E, terzo, Grillo – più ancora dei primi due – ha scelto la strategia illusionistica e ne ha fatto il suo efficacissimo carburante: ma quali riforme difficili? È tutto semplicissimo, basta liberarsi dai cialtroni che sono al comando, che sono mascalzoni o pazzi, puttanieri e/o da ricovero. Impediscono di applicare ricette semplicissime come la svolta energetica, la rivoluzione del web e dei trasporti (ma cancellando la Tav), l’introduzione di una lira parallela all’euro e altro ancora. Togliamo a questo paese il coperchio dei gruppi di potere, dei burattinai della finanza internazionale e d’incanto va in scena il mondo nuovo della sostenibilità e della felicità, da lasciare di stucco anche i più arditi teorici dell’economia «senza crescita», senza benzina e senza petrolieri. Avete poi sentito in campagna elettorale qualcuno parlare dello stock del debito pubblico?
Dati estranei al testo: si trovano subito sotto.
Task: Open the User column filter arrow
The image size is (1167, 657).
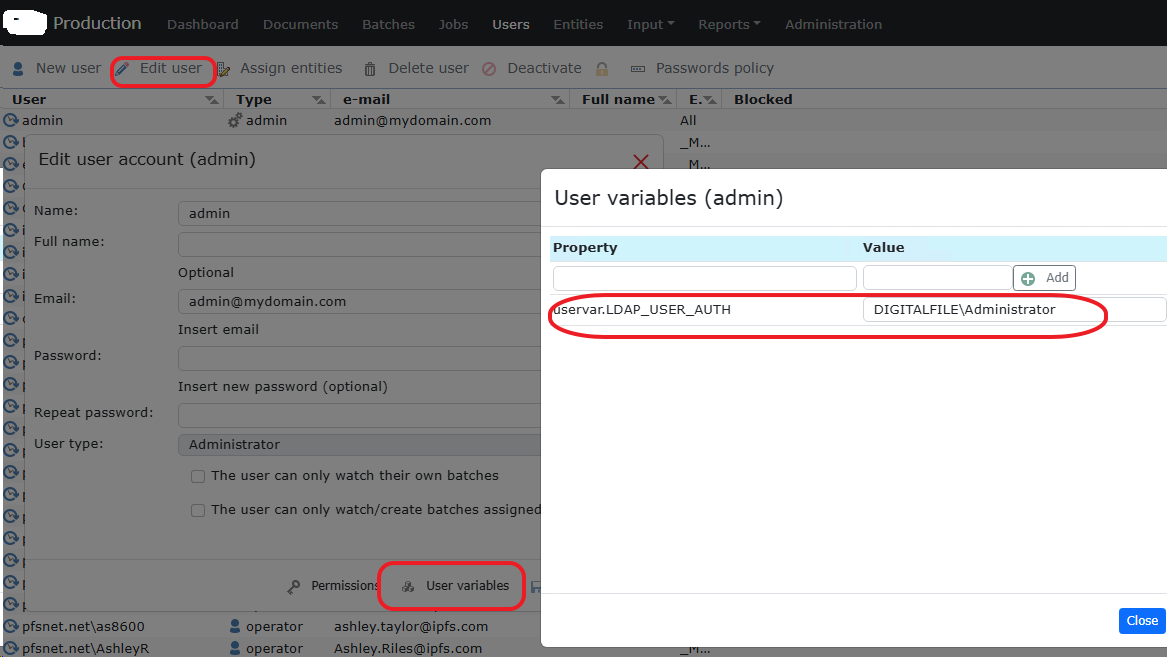Action: tap(211, 100)
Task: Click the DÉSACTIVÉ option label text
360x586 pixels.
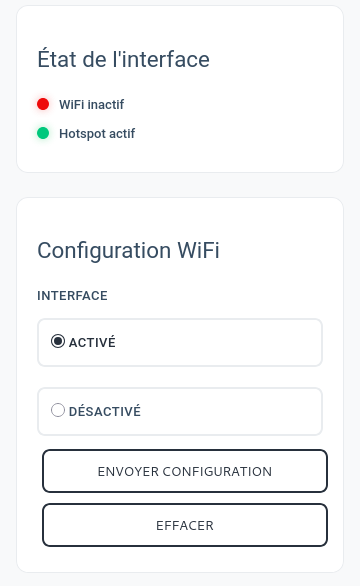Action: tap(105, 411)
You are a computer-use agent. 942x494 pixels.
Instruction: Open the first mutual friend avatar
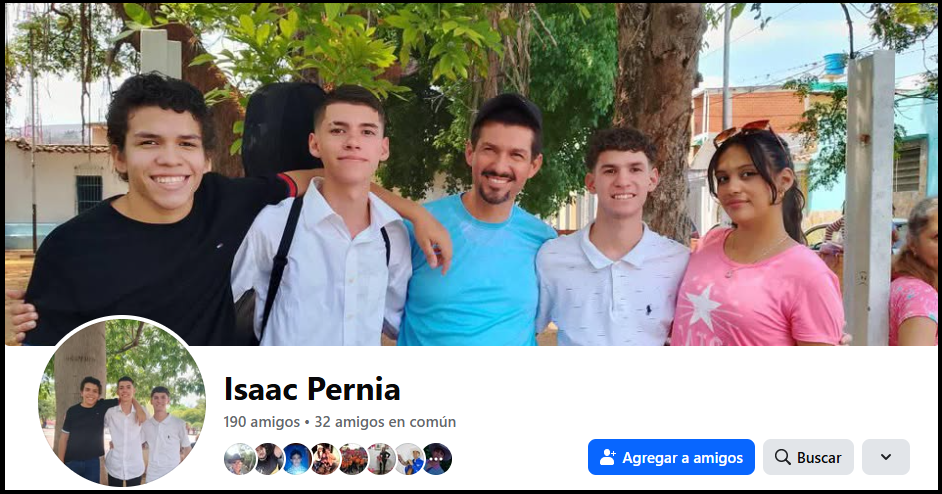point(239,459)
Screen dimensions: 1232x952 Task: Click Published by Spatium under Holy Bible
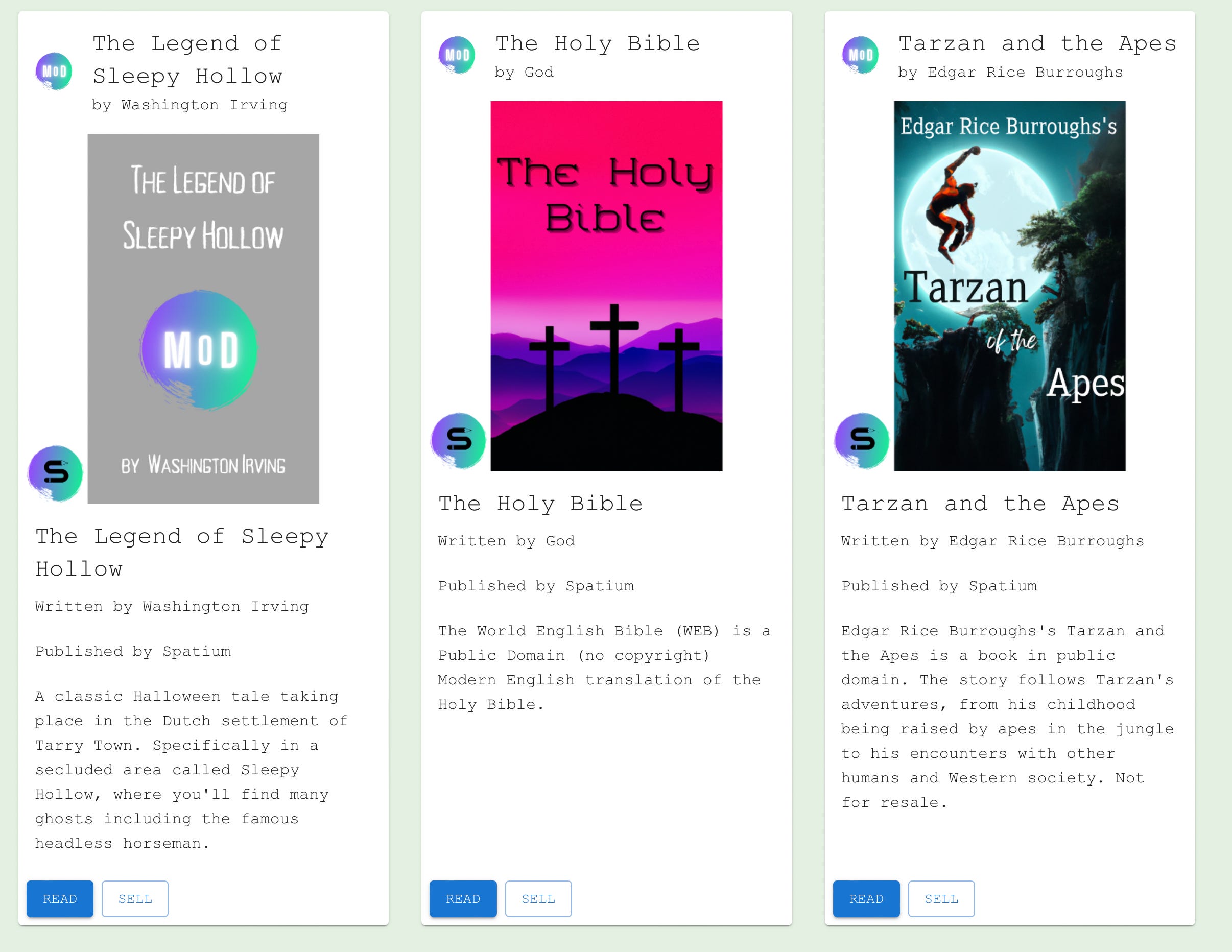pyautogui.click(x=536, y=586)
Tre modi diversi, dunque, di eludere. Per questo siamo fermi. Nessuno voleva davvero una guerra di movimento per cambiare la faccia di questo paese. Tutti volevano lisciare il pelo a un animale che non aveva voglia di correre. E tuttavia, a un certo punto della legislatura, al momento opportuno, qualcuno ha provveduto al contropelo e a rimettere in circolazione il principio di realtà, con le sue indesiderabili amarezze. E a prendere qualche indispensabile misura. A farlo è stato il Quirinale, una istituzione che non a caso è nelle mani di un Presidente che non viene votato direttamente dal popolo sovrano, ma è il frutto di una elezione di secondo grado.
È assai probabile che questa condizione, insieme alle sue personali caratteristiche, abbia consentito a Giorgio Napolitano, decisioni che difficilmente sarebbero germinate da una campagna elettorale e da un partito. E non c’è chi non veda che, alla fine del 2011, questo è stato un bene prezioso. Il principio di realtà, nonostante le debolezze del sistema politico, ha avuto sul Colle il suo presidio. Ora che il Parlamento deve eleggere il nuovo inquilino, approfittiamo della imperdibile occasione di una elezione di secondo grado. Teniamola cara visto che la Costituzione ce l’ha data e difendiamo il presidio, con la preoccupazione essenziale di garantirne la continuità e di difenderla dagli illusionismi: realismo e capacità di usare il «terzo occhio». Almeno lì.
Articolo uscito anche su La Repubblica del 18 aprile 2013.